Exercise brief —
Only the lines from the one containing "The height and width of the screenshot is (614, 868)." through the end of the data are wanted, reproduced exactly and without pictures.
Data for this task Block Start
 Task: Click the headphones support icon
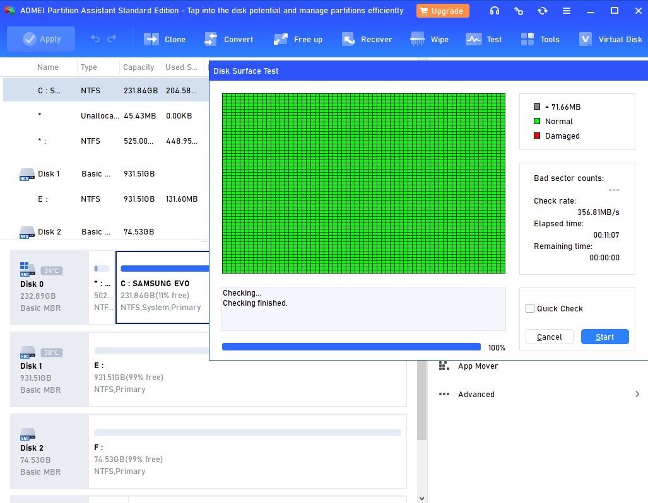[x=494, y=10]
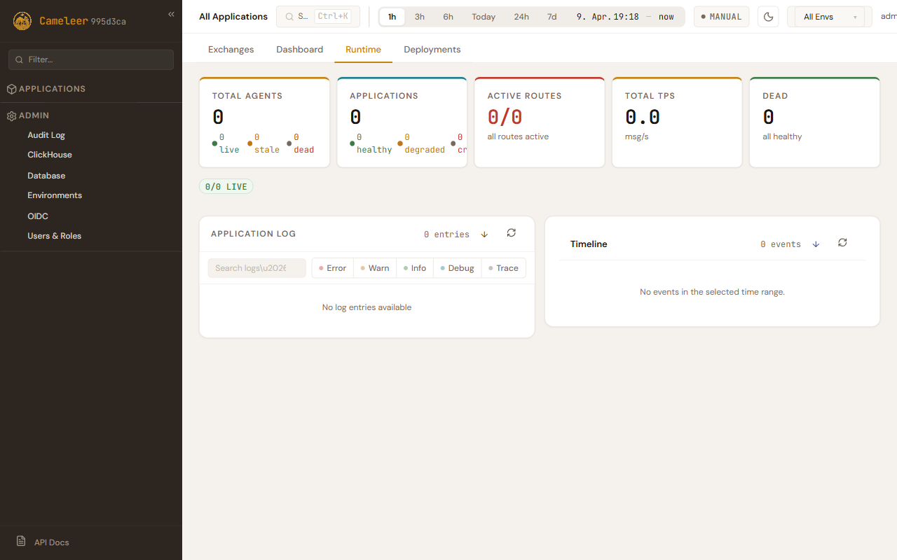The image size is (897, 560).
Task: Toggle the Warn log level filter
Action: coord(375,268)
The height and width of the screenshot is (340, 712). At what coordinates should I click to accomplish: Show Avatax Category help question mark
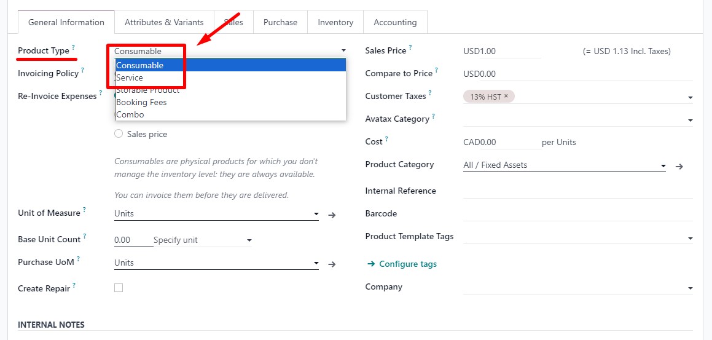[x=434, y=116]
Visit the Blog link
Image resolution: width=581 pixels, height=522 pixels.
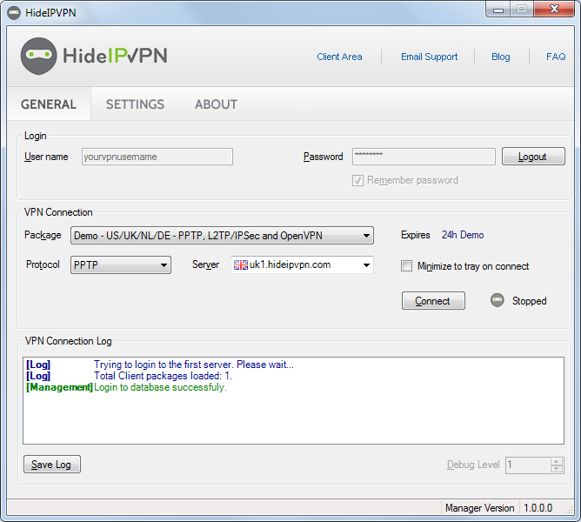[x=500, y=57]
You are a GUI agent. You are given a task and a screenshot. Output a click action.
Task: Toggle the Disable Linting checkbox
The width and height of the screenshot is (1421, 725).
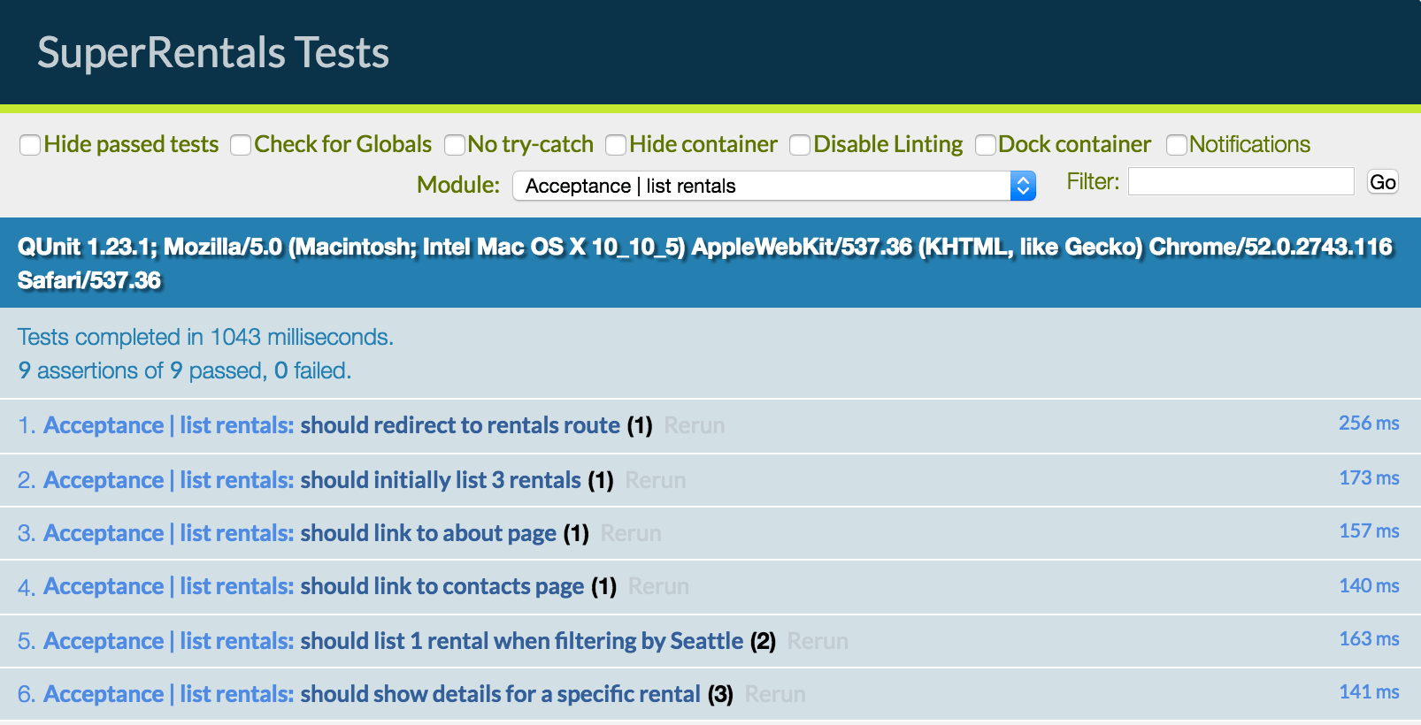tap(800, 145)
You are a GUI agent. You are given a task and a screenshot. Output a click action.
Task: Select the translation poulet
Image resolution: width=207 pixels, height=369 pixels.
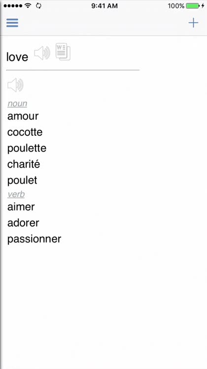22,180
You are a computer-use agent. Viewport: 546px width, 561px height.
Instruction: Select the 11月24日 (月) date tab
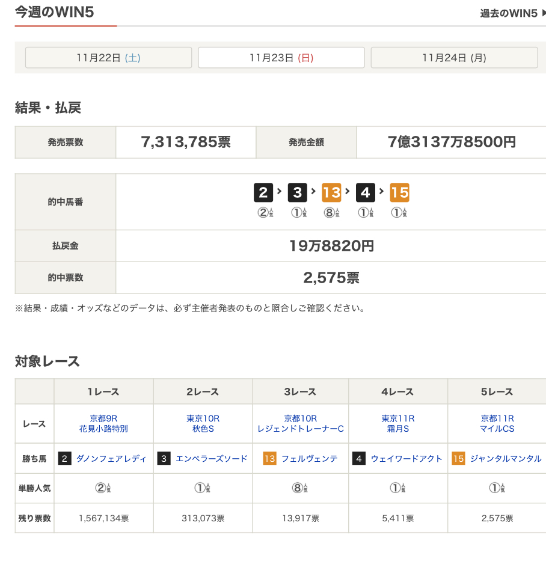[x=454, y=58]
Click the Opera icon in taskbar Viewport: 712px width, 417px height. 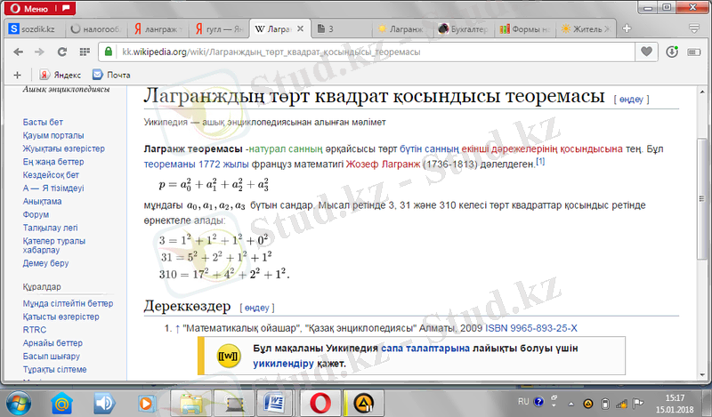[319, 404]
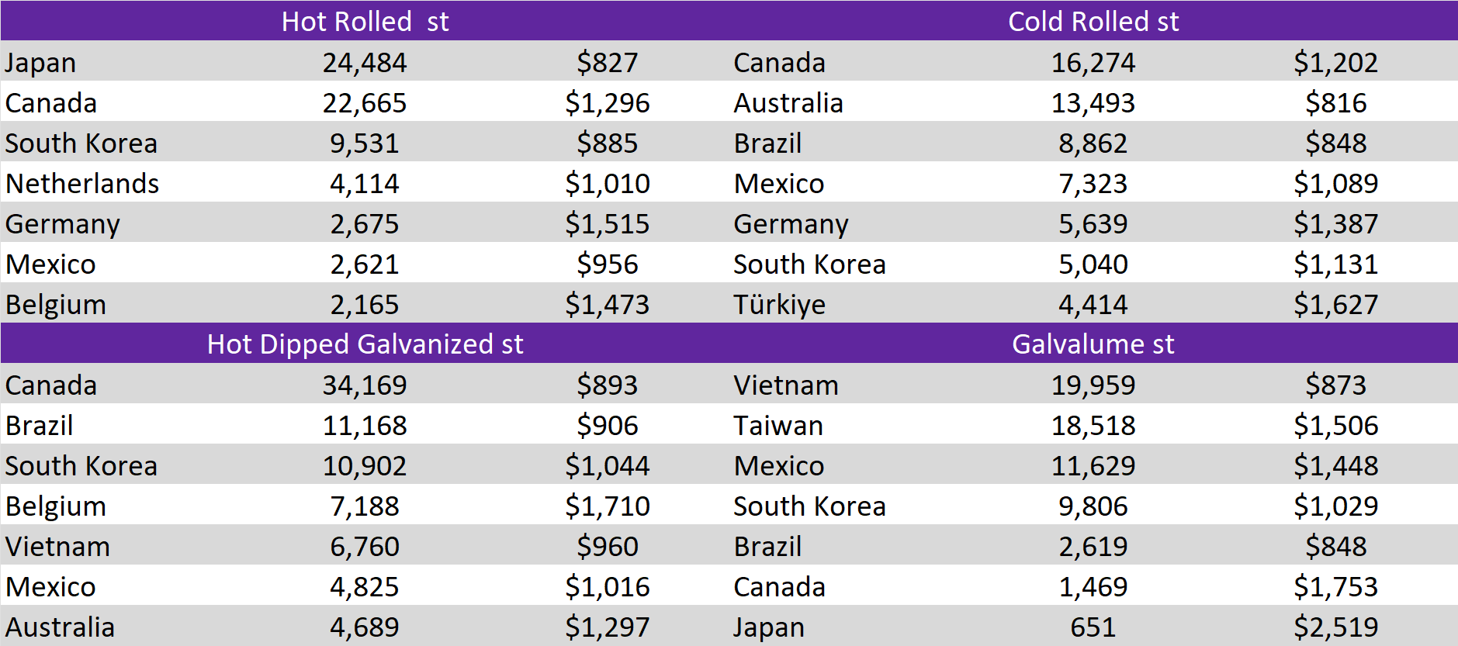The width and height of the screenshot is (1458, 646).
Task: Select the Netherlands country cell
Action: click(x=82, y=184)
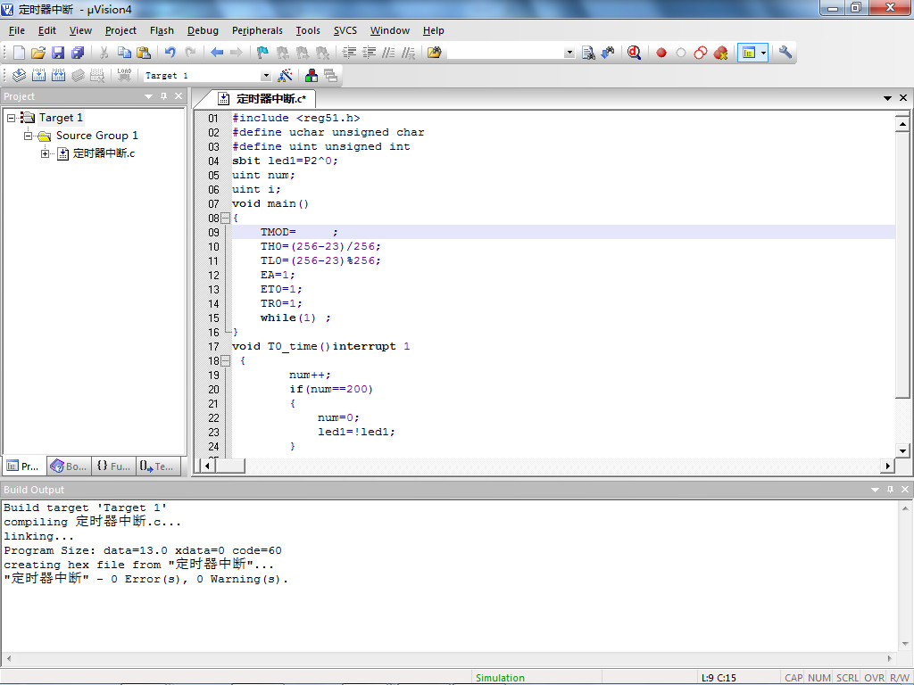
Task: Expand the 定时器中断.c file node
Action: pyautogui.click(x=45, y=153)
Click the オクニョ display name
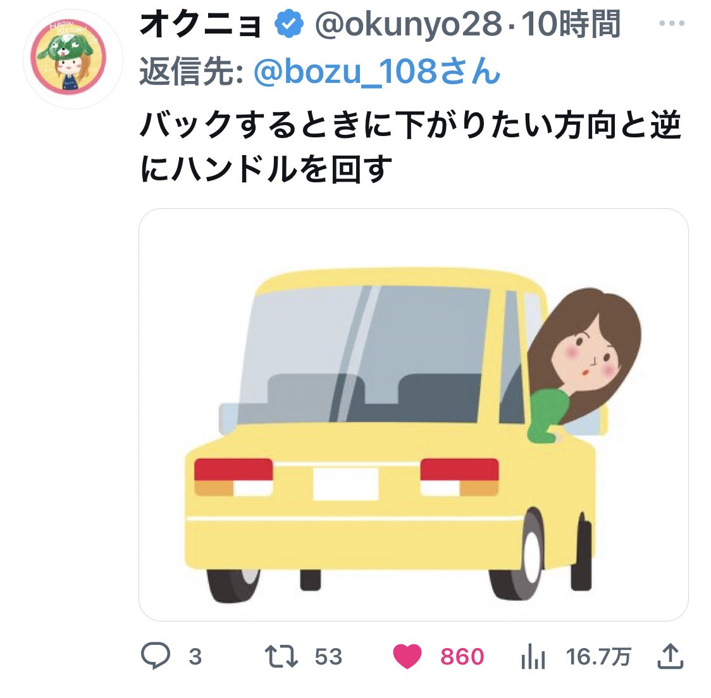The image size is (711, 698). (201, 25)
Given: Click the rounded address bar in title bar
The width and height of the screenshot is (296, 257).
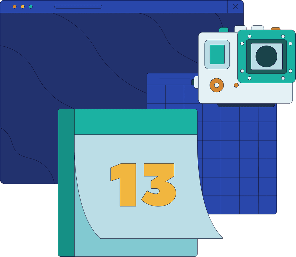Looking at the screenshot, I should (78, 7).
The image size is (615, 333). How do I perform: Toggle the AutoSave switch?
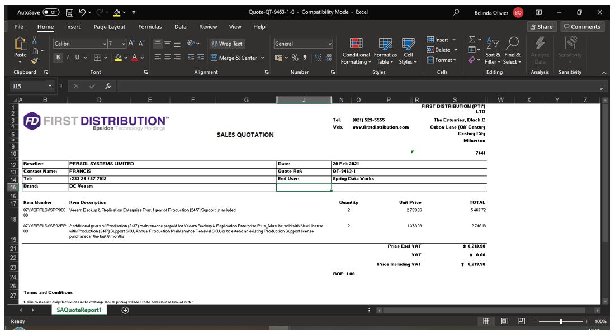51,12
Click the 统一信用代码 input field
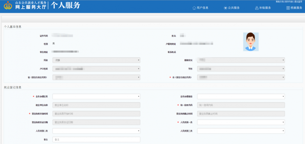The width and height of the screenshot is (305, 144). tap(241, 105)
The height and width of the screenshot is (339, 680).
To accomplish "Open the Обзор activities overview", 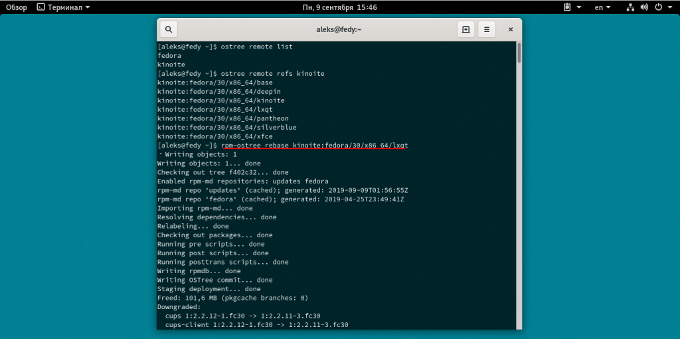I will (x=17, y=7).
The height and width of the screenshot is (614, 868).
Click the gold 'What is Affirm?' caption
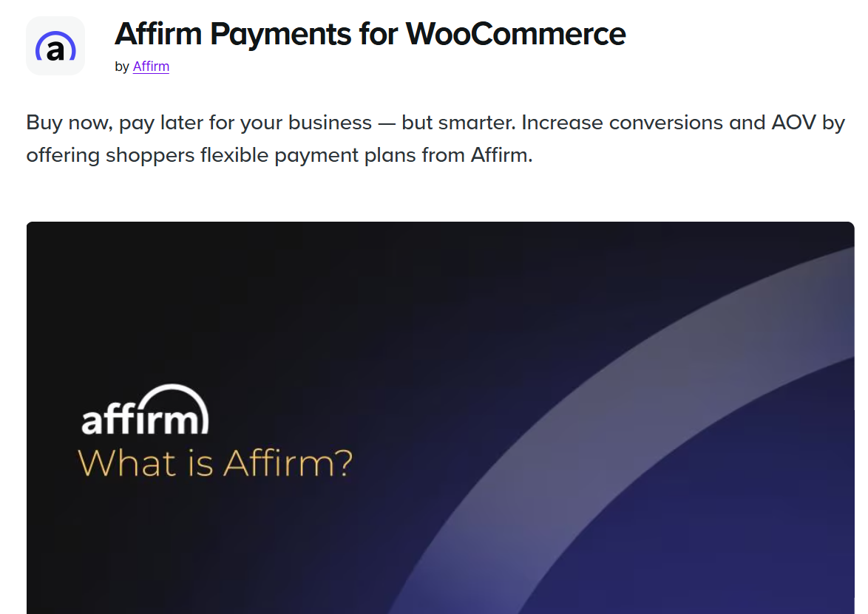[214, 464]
Data for this task Block End
Response area —
The height and width of the screenshot is (614, 868).
Click the gold 'What is Affirm?' caption
[214, 464]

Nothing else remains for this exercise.